## WHAT TO PRODUCE
Repeat the data exactly as it stands.

## SOURCE INFORMATION
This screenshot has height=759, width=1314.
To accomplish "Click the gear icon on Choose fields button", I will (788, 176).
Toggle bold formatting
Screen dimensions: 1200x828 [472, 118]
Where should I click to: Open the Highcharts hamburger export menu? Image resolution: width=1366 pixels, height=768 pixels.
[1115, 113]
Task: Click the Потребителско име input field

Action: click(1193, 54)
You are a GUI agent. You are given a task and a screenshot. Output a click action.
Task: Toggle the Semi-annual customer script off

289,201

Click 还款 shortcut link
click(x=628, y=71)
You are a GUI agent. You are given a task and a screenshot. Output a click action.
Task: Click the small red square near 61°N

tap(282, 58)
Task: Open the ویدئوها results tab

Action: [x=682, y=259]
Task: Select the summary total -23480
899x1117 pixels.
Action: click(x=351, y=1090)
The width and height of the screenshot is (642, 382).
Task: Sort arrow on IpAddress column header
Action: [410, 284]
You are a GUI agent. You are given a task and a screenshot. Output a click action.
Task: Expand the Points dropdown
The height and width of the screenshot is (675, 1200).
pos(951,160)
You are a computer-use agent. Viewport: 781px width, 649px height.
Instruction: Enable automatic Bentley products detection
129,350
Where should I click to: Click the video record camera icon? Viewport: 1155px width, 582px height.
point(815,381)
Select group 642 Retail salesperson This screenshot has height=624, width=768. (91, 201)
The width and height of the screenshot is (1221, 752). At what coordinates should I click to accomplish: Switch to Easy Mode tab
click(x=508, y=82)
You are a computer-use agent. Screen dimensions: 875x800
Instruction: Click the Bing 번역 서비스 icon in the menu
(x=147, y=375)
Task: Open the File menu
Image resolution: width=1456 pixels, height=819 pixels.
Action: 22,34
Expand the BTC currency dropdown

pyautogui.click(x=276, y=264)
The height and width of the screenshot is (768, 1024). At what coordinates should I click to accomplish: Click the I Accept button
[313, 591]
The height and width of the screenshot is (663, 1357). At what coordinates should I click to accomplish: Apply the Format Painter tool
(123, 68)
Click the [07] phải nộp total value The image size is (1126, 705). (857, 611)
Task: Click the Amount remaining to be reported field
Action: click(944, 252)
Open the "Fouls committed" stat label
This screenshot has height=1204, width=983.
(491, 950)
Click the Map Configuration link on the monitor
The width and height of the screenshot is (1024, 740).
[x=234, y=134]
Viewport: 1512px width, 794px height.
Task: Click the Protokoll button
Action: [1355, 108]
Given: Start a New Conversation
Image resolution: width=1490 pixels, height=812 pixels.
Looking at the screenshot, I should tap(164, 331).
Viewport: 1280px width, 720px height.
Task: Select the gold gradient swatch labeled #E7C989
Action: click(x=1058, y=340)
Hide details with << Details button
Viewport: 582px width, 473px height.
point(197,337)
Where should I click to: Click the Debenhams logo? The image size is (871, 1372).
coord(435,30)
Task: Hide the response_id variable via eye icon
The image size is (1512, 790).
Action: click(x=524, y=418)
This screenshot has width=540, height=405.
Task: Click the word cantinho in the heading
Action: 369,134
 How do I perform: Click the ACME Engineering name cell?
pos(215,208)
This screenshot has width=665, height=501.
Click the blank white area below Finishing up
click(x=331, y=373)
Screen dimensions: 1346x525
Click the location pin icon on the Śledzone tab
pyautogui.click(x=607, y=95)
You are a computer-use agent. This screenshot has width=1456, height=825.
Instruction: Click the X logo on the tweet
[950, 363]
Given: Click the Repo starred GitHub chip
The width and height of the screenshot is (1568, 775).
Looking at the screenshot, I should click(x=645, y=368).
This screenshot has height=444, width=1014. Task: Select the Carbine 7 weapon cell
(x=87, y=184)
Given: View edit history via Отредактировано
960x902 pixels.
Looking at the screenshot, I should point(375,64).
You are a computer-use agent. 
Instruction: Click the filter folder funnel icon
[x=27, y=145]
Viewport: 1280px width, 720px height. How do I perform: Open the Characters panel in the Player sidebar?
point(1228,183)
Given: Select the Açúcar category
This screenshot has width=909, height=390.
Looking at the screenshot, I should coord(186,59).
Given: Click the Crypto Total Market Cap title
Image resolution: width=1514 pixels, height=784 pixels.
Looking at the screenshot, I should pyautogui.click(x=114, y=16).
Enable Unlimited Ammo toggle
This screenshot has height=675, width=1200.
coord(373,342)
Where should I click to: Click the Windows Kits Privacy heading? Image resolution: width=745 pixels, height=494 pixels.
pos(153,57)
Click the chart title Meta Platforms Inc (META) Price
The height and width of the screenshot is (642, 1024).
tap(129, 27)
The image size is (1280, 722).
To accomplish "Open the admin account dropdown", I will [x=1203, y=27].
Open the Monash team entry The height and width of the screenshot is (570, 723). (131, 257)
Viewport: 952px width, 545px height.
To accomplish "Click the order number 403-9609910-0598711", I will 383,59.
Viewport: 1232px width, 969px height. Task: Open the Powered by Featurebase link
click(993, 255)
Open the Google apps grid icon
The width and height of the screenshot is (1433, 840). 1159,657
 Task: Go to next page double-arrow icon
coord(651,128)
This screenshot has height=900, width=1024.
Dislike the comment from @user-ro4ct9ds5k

## EXERCISE ANSWER
This screenshot has height=759, width=1314.
To accomplish "Click the gear icon on Choose fields button", I will (788, 176).
Toggle bold formatting
Screen dimensions: 1200x828 [472, 118]
Where should I click to: Open the Highcharts hamburger export menu? Image resolution: width=1366 pixels, height=768 pixels.
[1115, 113]
Task: Click the Потребителско име input field

Action: click(1193, 54)
You are a GUI agent. You are given a task and a screenshot. Output a click action.
Task: Toggle the Semi-annual customer script off

289,201

Click 还款 shortcut link
click(x=628, y=71)
You are a GUI agent. You are given a task and a screenshot. Output a click action.
Task: Click the small red square near 61°N

tap(282, 58)
Task: Open the ویدئوها results tab

Action: [x=682, y=259]
Task: Select the summary total -23480
899x1117 pixels.
Action: click(x=351, y=1090)
The width and height of the screenshot is (642, 382).
Task: Sort arrow on IpAddress column header
Action: [410, 284]
You are a GUI agent. You are given a task and a screenshot. Output a click action.
Task: Expand the Points dropdown
The height and width of the screenshot is (675, 1200).
pos(951,160)
You are a computer-use agent. Viewport: 781px width, 649px height.
Instruction: Enable automatic Bentley products detection
129,350
Where should I click to: Click the video record camera icon? Viewport: 1155px width, 582px height.
point(815,381)
Select group 642 Retail salesperson This screenshot has height=624, width=768. (91, 201)
The width and height of the screenshot is (1221, 752). At what coordinates should I click to accomplish: Switch to Easy Mode tab
click(x=508, y=82)
You are a computer-use agent. Screen dimensions: 875x800
Instruction: Click the Bing 번역 서비스 icon in the menu
(x=147, y=375)
Task: Open the File menu
Image resolution: width=1456 pixels, height=819 pixels.
Action: 22,34
Expand the BTC currency dropdown

pyautogui.click(x=276, y=264)
The height and width of the screenshot is (768, 1024). At what coordinates should I click to accomplish: Click the I Accept button
[313, 591]
The height and width of the screenshot is (663, 1357). At what coordinates should I click to accomplish: Apply the Format Painter tool
(123, 68)
Click the [07] phải nộp total value The image size is (1126, 705). (857, 611)
Task: Click the Amount remaining to be reported field
Action: click(944, 252)
Open the "Fouls committed" stat label
This screenshot has height=1204, width=983.
(491, 950)
Click the Map Configuration link on the monitor
The width and height of the screenshot is (1024, 740).
[x=234, y=134]
Viewport: 1512px width, 794px height.
Task: Click the Protokoll button
Action: [1355, 108]
Given: Start a New Conversation
Image resolution: width=1490 pixels, height=812 pixels.
Looking at the screenshot, I should tap(164, 331).
Viewport: 1280px width, 720px height.
Task: Select the gold gradient swatch labeled #E7C989
Action: click(x=1058, y=340)
Hide details with << Details button
Viewport: 582px width, 473px height.
point(197,337)
Where should I click to: Click the Debenhams logo? The image size is (871, 1372).
coord(435,30)
Task: Hide the response_id variable via eye icon
The image size is (1512, 790).
Action: click(x=524, y=418)
This screenshot has width=540, height=405.
Task: Click the word cantinho in the heading
Action: 369,134
 How do I perform: Click the ACME Engineering name cell?
pos(215,208)
This screenshot has width=665, height=501.
Click the blank white area below Finishing up
click(x=331, y=373)
Screen dimensions: 1346x525
Click the location pin icon on the Śledzone tab
pyautogui.click(x=607, y=95)
You are a computer-use agent. This screenshot has width=1456, height=825.
Instruction: Click the X logo on the tweet
[950, 363]
Given: Click the Repo starred GitHub chip
The width and height of the screenshot is (1568, 775).
Looking at the screenshot, I should click(x=645, y=368).
This screenshot has height=444, width=1014. Task: Select the Carbine 7 weapon cell
(x=87, y=184)
Given: View edit history via Отредактировано
960x902 pixels.
Looking at the screenshot, I should point(375,64).
You are a computer-use agent. 
Instruction: Click the filter folder funnel icon
[x=27, y=145]
Viewport: 1280px width, 720px height. How do I perform: Open the Characters panel in the Player sidebar?
point(1228,183)
Given: Select the Açúcar category
This screenshot has width=909, height=390.
Looking at the screenshot, I should coord(186,59).
Given: Click the Crypto Total Market Cap title
Image resolution: width=1514 pixels, height=784 pixels.
Looking at the screenshot, I should pyautogui.click(x=114, y=16).
Enable Unlimited Ammo toggle
This screenshot has height=675, width=1200.
coord(373,342)
Where should I click to: Click the Windows Kits Privacy heading? Image resolution: width=745 pixels, height=494 pixels.
pos(153,57)
Click the chart title Meta Platforms Inc (META) Price
The height and width of the screenshot is (642, 1024).
tap(129, 27)
The image size is (1280, 722).
To accomplish "Open the admin account dropdown", I will [x=1203, y=27].
Open the Monash team entry The height and width of the screenshot is (570, 723). (131, 257)
Viewport: 952px width, 545px height.
To accomplish "Click the order number 403-9609910-0598711", I will 383,59.
Viewport: 1232px width, 969px height. Task: Open the Powered by Featurebase link
click(993, 255)
Open the Google apps grid icon
The width and height of the screenshot is (1433, 840). 1159,657
 Task: Go to next page double-arrow icon
coord(651,128)
This screenshot has height=900, width=1024.
Dislike the comment from @user-ro4ct9ds5k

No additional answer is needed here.